É verdade que muitas das empresas têm o cuidado de especificar que o seu teste não tem valor "diagnóstico". No entanto, as suas mensagens comerciais sugerem o contrário, especialmente porque os resultados aparentam ser científicos.
Risco de perda de oportunidades para o doente
Infelizmente, as consequências destes testes podem ser terríveis para os pacientes que sofram de doenças crónicas graves: autodiagnóstico incorreto, atrasos no tratamento ou mesmo a interrupção do mesmo em favor de uma alternativa destituída de efeitos comprovados. Assim, houve até um paciente que estava a planear preparar um transplante fecal caseiro.
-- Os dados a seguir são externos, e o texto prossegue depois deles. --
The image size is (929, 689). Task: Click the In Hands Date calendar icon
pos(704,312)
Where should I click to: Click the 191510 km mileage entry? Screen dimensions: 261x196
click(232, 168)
Daí a necessidade, segundo os signatários do artigo, de uma regulamentação que obrigue as empresas que comercializam estes testes a especificar a sua metodologia, a adotar normas futuras e a publicar os seus resultados... e que proíba as declarações enganosas e as falsas promessas. O que é certo é que a investigação em geral ainda precisa de fazer progressos no sentido de definir uma possível microbiota saudável e de confirmar, ou não, a eficácia das alterações dietéticas e/ou dos suplementos.